* [EXCERPTED RECORDS]

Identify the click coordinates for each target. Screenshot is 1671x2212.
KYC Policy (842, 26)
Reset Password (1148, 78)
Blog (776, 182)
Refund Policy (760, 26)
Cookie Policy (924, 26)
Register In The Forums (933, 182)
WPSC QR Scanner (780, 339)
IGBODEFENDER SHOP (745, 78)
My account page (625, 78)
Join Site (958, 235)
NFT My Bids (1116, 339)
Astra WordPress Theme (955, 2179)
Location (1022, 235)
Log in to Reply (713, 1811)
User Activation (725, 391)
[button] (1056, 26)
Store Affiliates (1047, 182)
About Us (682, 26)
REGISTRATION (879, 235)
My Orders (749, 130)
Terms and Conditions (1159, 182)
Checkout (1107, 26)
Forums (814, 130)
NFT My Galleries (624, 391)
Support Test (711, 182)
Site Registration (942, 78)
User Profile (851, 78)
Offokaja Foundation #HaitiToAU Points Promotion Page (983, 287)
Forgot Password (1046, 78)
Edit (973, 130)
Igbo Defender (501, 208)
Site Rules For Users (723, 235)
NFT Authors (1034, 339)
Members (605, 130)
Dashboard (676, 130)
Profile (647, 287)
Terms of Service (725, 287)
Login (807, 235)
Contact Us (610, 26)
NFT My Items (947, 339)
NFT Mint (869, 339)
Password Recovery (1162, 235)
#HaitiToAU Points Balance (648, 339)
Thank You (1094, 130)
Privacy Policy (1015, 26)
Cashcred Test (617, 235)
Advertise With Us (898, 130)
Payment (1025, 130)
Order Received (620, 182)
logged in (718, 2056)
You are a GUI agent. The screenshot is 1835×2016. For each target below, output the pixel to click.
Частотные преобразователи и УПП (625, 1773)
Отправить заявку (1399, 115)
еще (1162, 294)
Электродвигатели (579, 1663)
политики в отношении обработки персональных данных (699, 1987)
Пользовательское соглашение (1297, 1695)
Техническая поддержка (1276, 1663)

* [EXERCISE GOAL]
Each line of the records belongs in the answer, reproduced exactly.

* [RESPONSE TO THE TASK]
Identify the click coordinates for each target. Screenshot is 1671x2212.
KYC Policy (842, 26)
Reset Password (1148, 78)
Blog (776, 182)
Refund Policy (760, 26)
Cookie Policy (924, 26)
Register In The Forums (933, 182)
WPSC QR Scanner (780, 339)
IGBODEFENDER SHOP (745, 78)
My account page (625, 78)
Join Site (958, 235)
NFT My Bids (1116, 339)
Astra WordPress Theme (955, 2179)
Location (1022, 235)
Log in to Reply (713, 1811)
User Activation (725, 391)
[button] (1056, 26)
Store Affiliates (1047, 182)
About Us (682, 26)
REGISTRATION (879, 235)
My Orders (749, 130)
Terms and Conditions (1159, 182)
Checkout (1107, 26)
Forums (814, 130)
NFT My Galleries (624, 391)
Support Test (711, 182)
Site Registration (942, 78)
User Profile (851, 78)
Offokaja Foundation #HaitiToAU Points Promotion Page (983, 287)
Forgot Password (1046, 78)
Edit (973, 130)
Igbo Defender (501, 208)
Site Rules For Users (723, 235)
NFT Authors (1034, 339)
Members (605, 130)
Dashboard (676, 130)
Profile (647, 287)
Terms of Service (725, 287)
Login (807, 235)
Contact Us (610, 26)
NFT My Items (947, 339)
NFT Mint (869, 339)
Password Recovery (1162, 235)
#HaitiToAU Points Balance (648, 339)
Thank You (1094, 130)
Privacy Policy (1015, 26)
Cashcred Test (617, 235)
Advertise With Us (898, 130)
Payment (1025, 130)
Order Received (620, 182)
logged in (718, 2056)
You are a GUI agent. The screenshot is 1835×2016. For each target below, output the pixel to click.
Частотные преобразователи и УПП (625, 1773)
Отправить заявку (1399, 115)
еще (1162, 294)
Электродвигатели (579, 1663)
политики в отношении обработки персональных данных (699, 1987)
Пользовательское соглашение (1297, 1695)
Техническая поддержка (1276, 1663)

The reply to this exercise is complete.